*To-do list:*
• 1. In the SmartStack text, which application handles service registration and which handles service discovery?
• 2. In the SmartStack text, rename "Nerve" to "Sentinel" in the passage starting with "The SmartStack way" and going on through "backend is de-registered.", and write out that passage.
• 3. Can you go on with the SmartStack text from the point where it stops?

*Excerpted text:*

Finally, this approach is very difficult operationally. Debugging an app that registers itself is impossible without stopping the app — we’ve had to resort to using iptables to block the Zookeeper port on machines we were investigating. Special provisions have to be made to examine the list of backends that a particular app instance is currently communicating with. And again, intelligent load balancing is complicated to implement.
The SmartStack way
SmartStack is our solution to the problem of SOA. SmartStack works by taking the whole problem out-of-band from your application, in effect abstracting it away. We do this with two separate applications that run on the same machine as your app: Nerve, for service registration, and Synapse, for service discovery.
Nerve does nothing more complicated than what Twitter commons already did. It creates ephemeral nodes in Zookeeper which contain information about the address/port combos for a backend available to serve requests for a particular service.
In order to know whether a particular backend can be registered, Nerve performs health checks. Every service that you want to register has a list of health checks, and if any of them fail the backend is de-registered.
Although a health check can be as simple as “is this app reachable over TCP or HTTP”, properly integrating with Nerve means implementing and exposing a health check via your app. For instance, at Airbnb, every app that speaks HTTP exposes a /health endpoint, which returns a 200 OK if the app is healthy and a different status code otherwise. This is true across our infrastructure; for instance, try visiting https://www.airbnb.com/health in your browser!
For non-HTTP apps, we’ve written checks that speak the particular protocol in question. A redis check, for instance, might try to write and then read a simple key. A rabbitmq check might try to publish and then consume a message.
Synapse is the magic behind service discovery at Airbnb. It runs beside your service, and handles making your service dependencies available to use, transparently to your app. Synapse reads the information in Zookeeper for available backends, and then uses that information to configure a local HAProxy process. When a client wants to talk to a service, it just talks to the local HAProxy, which takes care of properly routing the request.
This is, in essence, a decentralized approach to the centralized load load balancing solution discussed above. There’s no bootstrapping problem because there’s no need to discover the load balancing layer — it’s always present on localhost.
The real work is performed by HAProxy, which is extremely stable and battle-tested. The Synapse process itself is just an intermediary — if it goes down, you will not get notification about changes but everything else will still function. Using HAProxy gives us a whole host of advantages. We get all of the powerful logging and introspection. We get access to very advanced load-balancing algorithms, queueing controls, retries, and timeouts. There is built-in health checking which we can use to guard against network partitions (where we learn about an available backend from Nerve, but can’t actually talk to it because of the network). In fact, we could probably fill an entire additional blog post just raving about HAProxy and how we configure it.
Although Synapse writes out the entire HAProxy config file every time it gets notified about changes in the list of backends, we try to use HAProxy’s stats socket to make changes when we can. Backends that already exist in HAProxy are put into maintenance mode via the stats socket when they go down, and then recovered when they return. We only have to restart HAProxy to make it re-read its config file when we have to add an entirely new backend.
The benefits of SmartStack
SmartStack has worked amazingly well here at Airbnb. To return to our previous checklist, here is how we stack up:
- Within a health check interval’s delay of a backend becoming healthy, it is made available in Zookeeper; this makes it instantly available to consumers via Synapse’s Zookeeper watches.

*Entries for locating text and elements:*
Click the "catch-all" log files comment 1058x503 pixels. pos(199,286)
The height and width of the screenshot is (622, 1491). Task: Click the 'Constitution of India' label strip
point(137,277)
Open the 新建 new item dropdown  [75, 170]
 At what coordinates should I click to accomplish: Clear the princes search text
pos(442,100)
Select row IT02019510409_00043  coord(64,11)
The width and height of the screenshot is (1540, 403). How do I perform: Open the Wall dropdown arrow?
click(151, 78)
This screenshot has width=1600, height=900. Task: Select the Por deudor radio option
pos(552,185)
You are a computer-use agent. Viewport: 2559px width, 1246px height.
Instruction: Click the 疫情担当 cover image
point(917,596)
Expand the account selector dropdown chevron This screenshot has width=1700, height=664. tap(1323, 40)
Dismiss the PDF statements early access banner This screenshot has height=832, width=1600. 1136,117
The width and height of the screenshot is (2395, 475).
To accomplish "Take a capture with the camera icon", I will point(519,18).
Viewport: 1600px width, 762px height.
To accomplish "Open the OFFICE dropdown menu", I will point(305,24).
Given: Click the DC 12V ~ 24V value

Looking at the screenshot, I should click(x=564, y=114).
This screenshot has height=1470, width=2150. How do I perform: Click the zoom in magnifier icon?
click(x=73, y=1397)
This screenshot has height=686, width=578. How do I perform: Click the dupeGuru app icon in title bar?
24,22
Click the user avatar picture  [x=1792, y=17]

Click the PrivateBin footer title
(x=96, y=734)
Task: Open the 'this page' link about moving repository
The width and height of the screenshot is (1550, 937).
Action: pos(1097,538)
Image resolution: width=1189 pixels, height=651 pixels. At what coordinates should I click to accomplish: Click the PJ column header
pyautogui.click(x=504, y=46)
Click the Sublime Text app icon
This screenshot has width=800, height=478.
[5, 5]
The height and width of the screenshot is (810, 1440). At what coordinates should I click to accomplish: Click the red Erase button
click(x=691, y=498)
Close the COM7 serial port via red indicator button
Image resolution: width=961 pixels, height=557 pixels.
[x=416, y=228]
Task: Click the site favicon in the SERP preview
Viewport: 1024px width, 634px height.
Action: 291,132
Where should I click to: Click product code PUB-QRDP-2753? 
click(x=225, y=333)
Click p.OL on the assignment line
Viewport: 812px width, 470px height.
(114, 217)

*Responses by task:*
• 1. Nerve handles service registration, and Synapse handles service discovery.

• 2.
The SmartStack way
SmartStack is our solution to the problem of SOA. SmartStack works by taking the whole problem out-of-band from your application, in effect abstracting it away. We do this with two separate applications that run on the same machine as your app: Sentinel, for service registration, and Synapse, for service discovery.
Sentinel does nothing more complicated than what Twitter commons already did. It creates ephemeral nodes in Zookeeper which contain information about the address/port combos for a backend available to serve requests for a particular service.
In order to know whether a particular backend can be registered, Sentinel performs health checks. Every service that you want to register has a list of health checks, and if any of them fail the backend is de-registered.

• 3.
- We detect problems within a health check interval, and take backends out of rotation. A mechanism which allows services to notify Nerve that they’re not healthy is planned, to reduce the interval further. In the meantime, deploys can stop Nerve when they start, and then re-start it at the end.
- Synapse acts on information the moment it’s published in Zookeeper, and reconfiguring HAProxy is very very fast most of the time. Because we utilize HAProxy’s stats socket for many changes, we don’t even restart the process unless we have to add new backends.
- Because our infrastructure is distributed, we cannot do centralized planning. But HAProxy provides very configurable queueing semantics. For our biggest clients, we set up intelligent queueing at the HAProxy layer; for others, we at least guarantee round-robin.
- Doing debugging or maintenance on a backend is as simple as stopping the Nerve process on the machine; nothing else is affected!
- You can see exactly which backends are available simply by looking at the HAProxy status page. Because of HAProxy’s excellent log output, you also get amazing aggregate and per-request information, including statistics on number of behavior of requests right in rsyslog.
- The infrastructure is completely distributed. The most critical nodes are the Zookeeper nodes, and Zookeeper is specifically designed to be distributed and robust against failure.
After using SmartStack in production at Airbnb for the past year, we remain totally in love with it. It’s simple to use, frees us from having to think about many problems, and easy to debug when something goes wrong.
Building on SmartStack
Besides the basic functionality of SmartStack — allowing services to talk to one another — we’ve built some additional tooling directly on top of it.
Charon is Airbnb’s front-facing load balancer. Previous to Charon, we used Amazon’s ELB. However, ELB did not provide us with good introspection into our production traffic. Also, the process of adding and removing instances to the ELB was clunky — we had a powerful service discovery framework, and then we had a second one just for front-facing traffic. Finally, because ELB is based on EBS, we were worried about the impact of another EBS outage.
We were already putting Nginx as the first thing behind the ELB. This is because our web traffic is split between several user-facing apps — https://www.airbnb.com is not served by the same servers as https://www.airbnb.com/help, for example. With Charon, traffic from Akamai hits one of a few Nginx servers directly. Each of these servers is running Synapse, with the user-facing services enabled. As we match the URI against locations, traffic is sent, via the correct HAProxy for that service, to the optimal backend to handle that request.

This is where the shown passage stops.